La comparaison du contenu de l’une et l’autre des premières éditions (Rouen et La Haye) ne permet guère de douter qu’il y eût des copies diverses des originaux communiqués par Mme de Simiane. Cette édition de La Haye aurait été donnée par un certain J. J. Gendebien (d’après une note de l’exemplaire Walckenaer). On trouve à la fin du deuxième volume un important catalogue des livres en vente chez P. Gosse (compris dans la pagination et étrangement placé avant la table).









On sait que la première édition des lettres de Mme de Sévigné date de 1725 et a été donnée subrepticement en une mince plaquette de 75 pages regroupant seulement quelques lettres pour la plupart incorrectement retranscrites et fragmentaires (31 fragments). Cette première édition rarissime et quasi mythique n’était connue qu’à 2 ou 3 exemplaires à la fin du XIXè siècle, il ne semble pas qu’on en est répertorié d’autres depuis. Les bibliographes considèrent donc comme véritable seconde édition originale l’édition dite de Rouen publiée en 1726 par les soins du fils de Roger de Bussy-Rabutin (cousin indiscret de la Marquise). On a beaucoup tergiversé pour savoir s’il s’agissait du fils aîné (Amé-Nicolas de comte Bussy-Rabutin) ou bien du cadet, futur évêque de Luçon, abbé de Bussy. Cette édition furtive, désavouée par la petite-fille de Mme de Sévigné, Mme de Simiane, fille de Mme de Grignan, est très rare et les exemplaires en reliure de l’époque en bonne condition se rencontrent difficilement. Les éditions suivantes de 1726, 1728 et 1733 sont également peu communes et reprennent avec des variantes la première édition dite de Rouen en gros caractères citée plus haut. Seule l'édition de La Haye, très rare (celle-ci), apporte de nouvelles lettres (qui se retrouvent dans l'édition de 1728 et 1733 comme nous venons de le voir ci-dessus). Il faudra attendre 1734-1736 avec l'édition pourtant mutilée donnée par les soins du Chevalier Perrin pour avoir à disposition plusieurs centaines de nouvelles lettres. L'édition de 1818, puis l'édition de 1862, données par Monmerqué, puis Charles Capmas (supplément "Lettres inédites" de 1876), donneront un panorama complet du génie épistolaire de la marquise de Sévigné.

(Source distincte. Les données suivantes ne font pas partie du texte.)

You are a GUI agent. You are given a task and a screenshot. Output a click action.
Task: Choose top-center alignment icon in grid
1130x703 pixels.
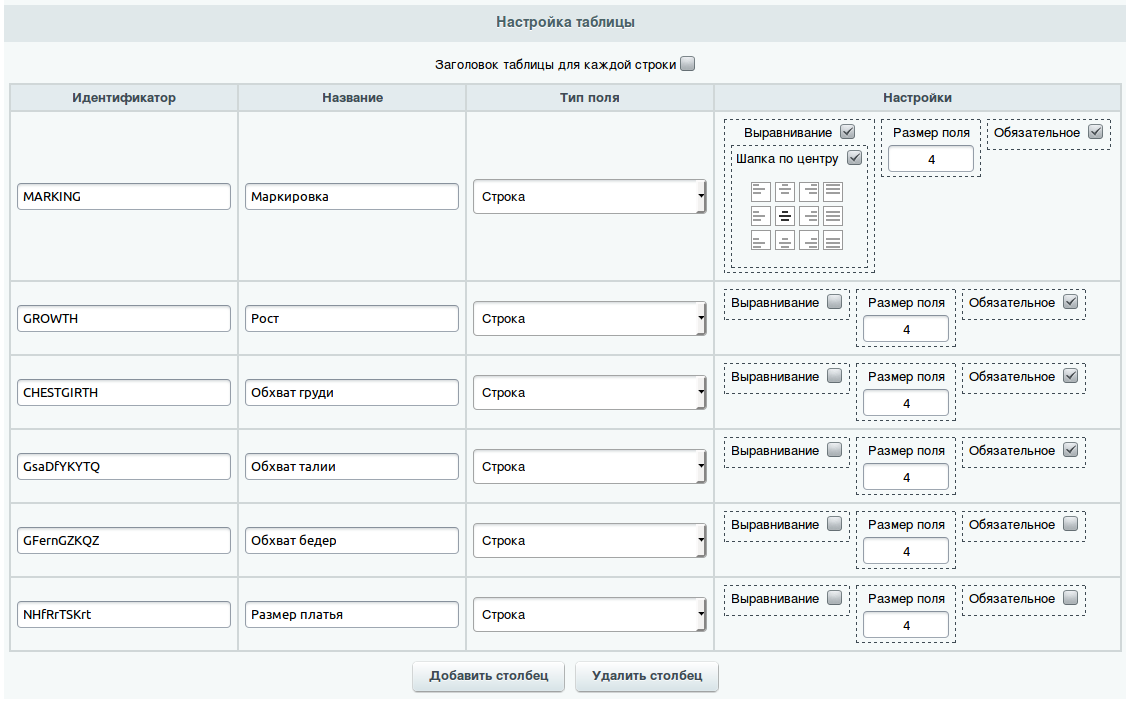[785, 191]
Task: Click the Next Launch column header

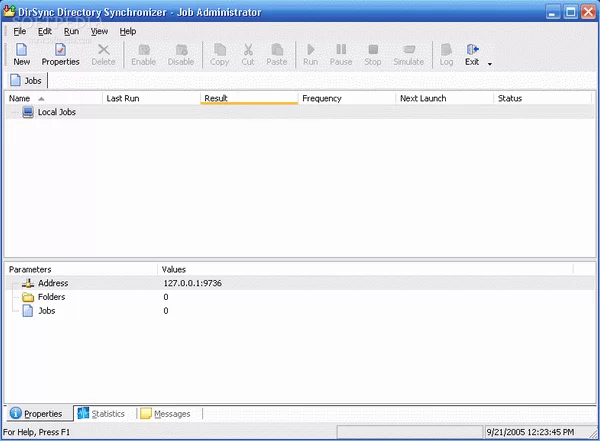Action: [422, 98]
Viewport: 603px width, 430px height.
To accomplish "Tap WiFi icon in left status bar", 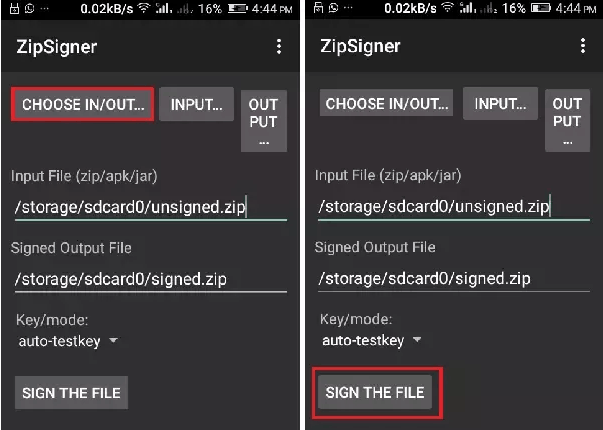I will pos(144,8).
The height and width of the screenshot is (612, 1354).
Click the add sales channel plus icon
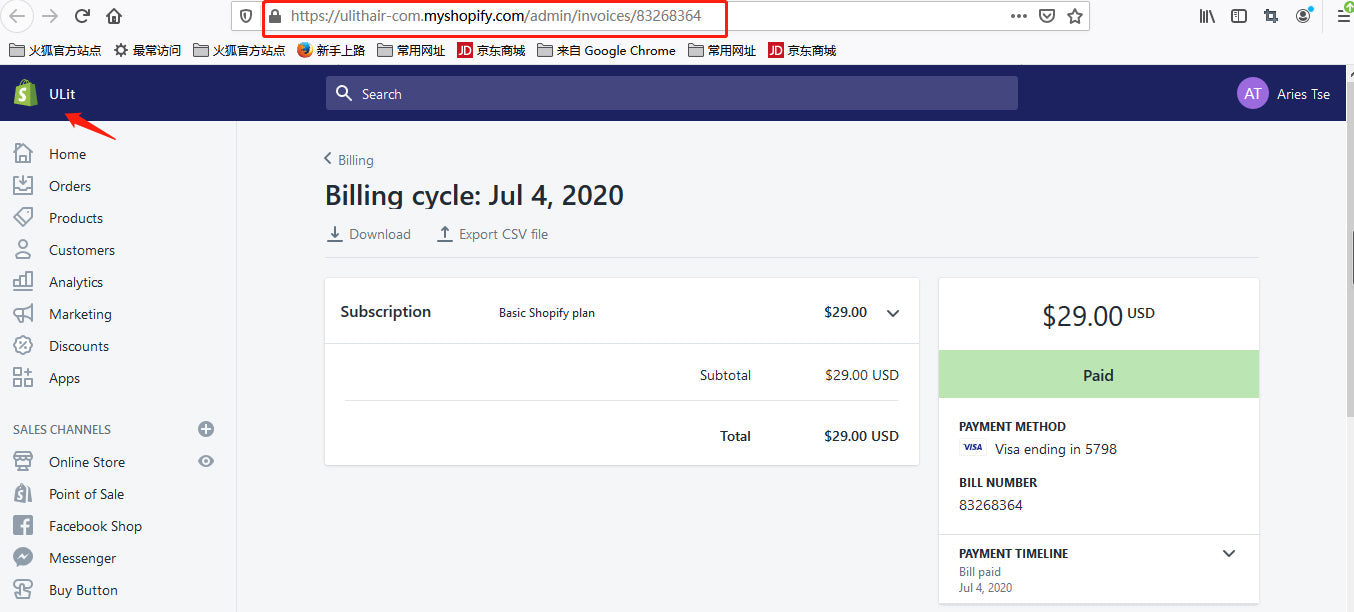click(206, 429)
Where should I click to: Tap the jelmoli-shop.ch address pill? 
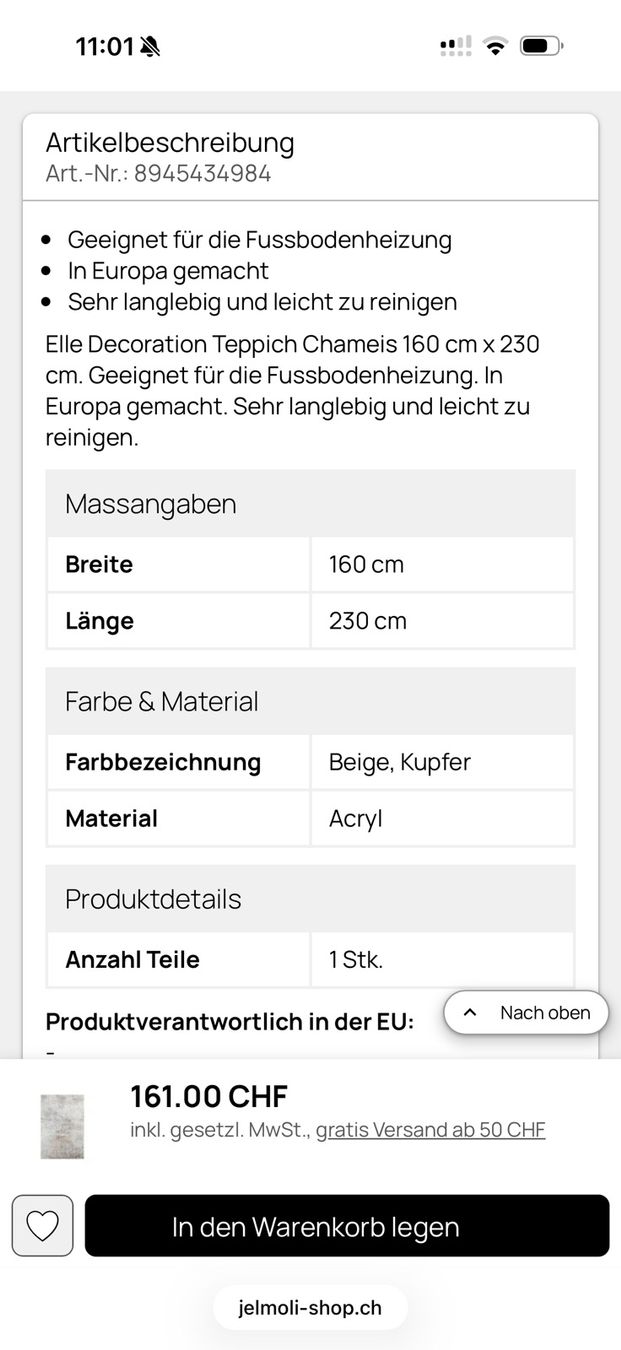(x=311, y=1308)
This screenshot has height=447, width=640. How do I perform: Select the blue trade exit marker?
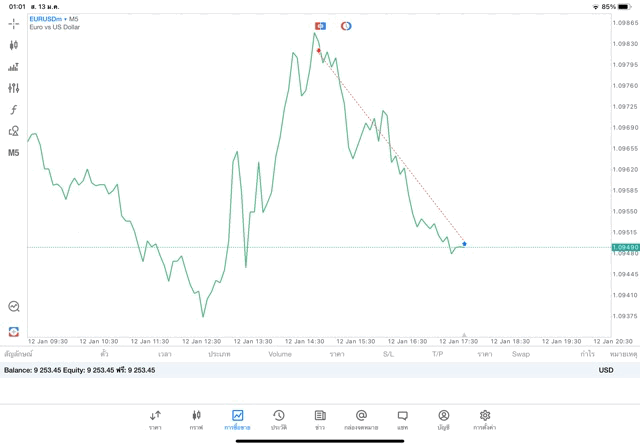(x=464, y=244)
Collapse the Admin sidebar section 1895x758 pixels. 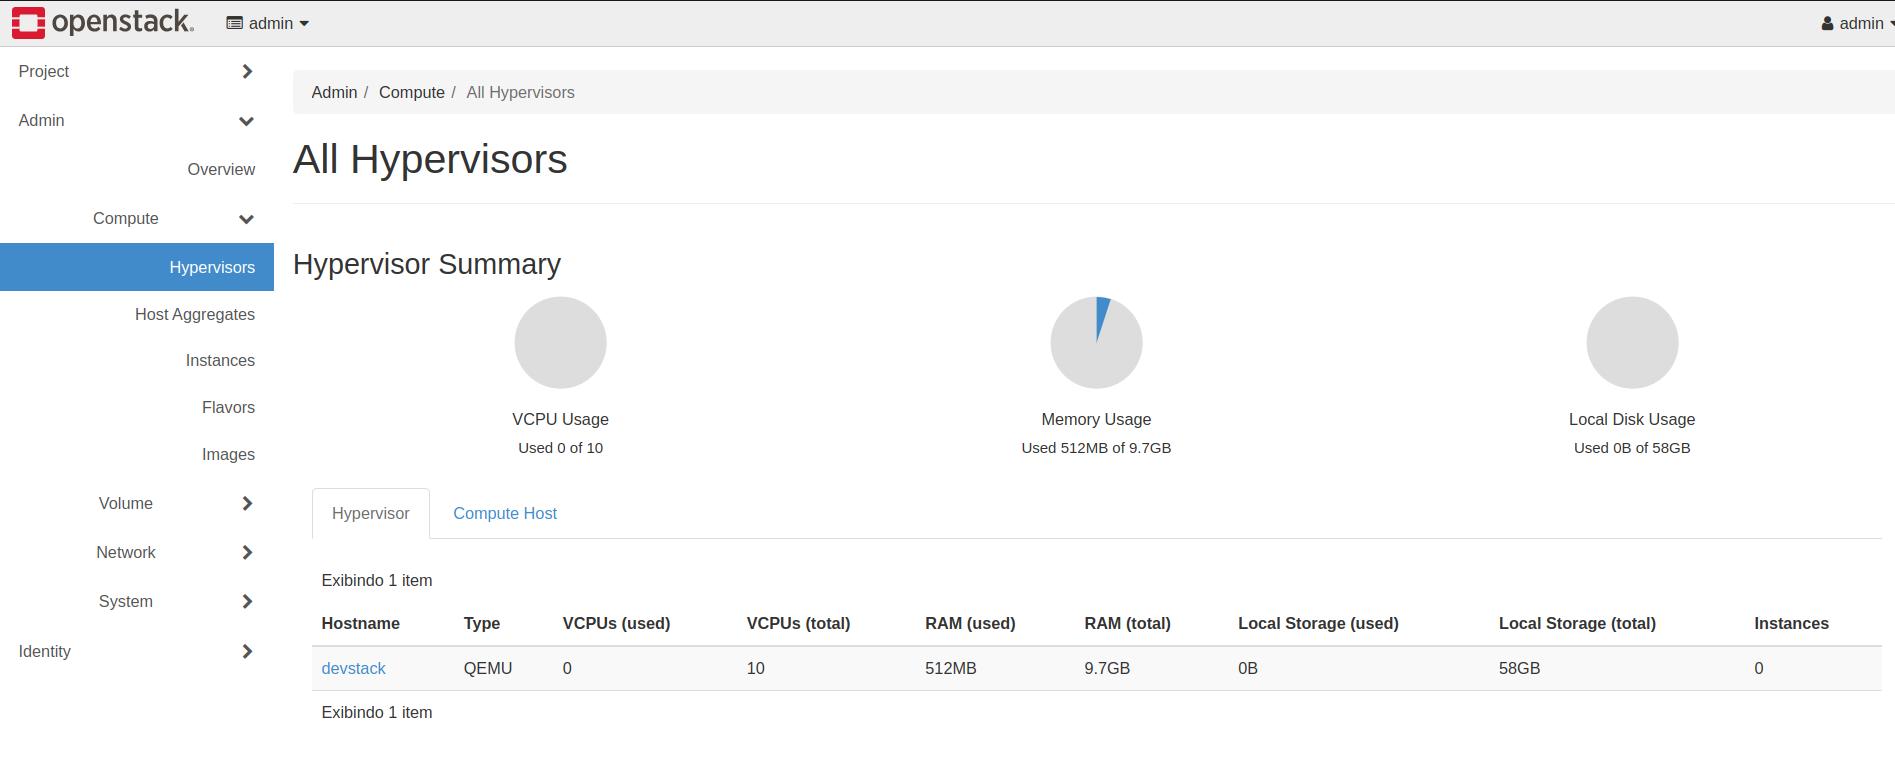136,121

Références : Tchémerzine V, 320 : « cette édition est d’une très grande rareté. » ; Edition des Grands Écrivains de la France, Lettres de Mme de Sévigné, tome XI.

TRÈS BON EXEMPLAIRE DE CETTE TRÈS RARE ÉDITION PRIMITIVE DES CÉLÈBRES LETTRES DE LA MARQUISE DE SÉVIGNÉ, MONUMENT DE LA LITTÉRATURE FRANCAISE.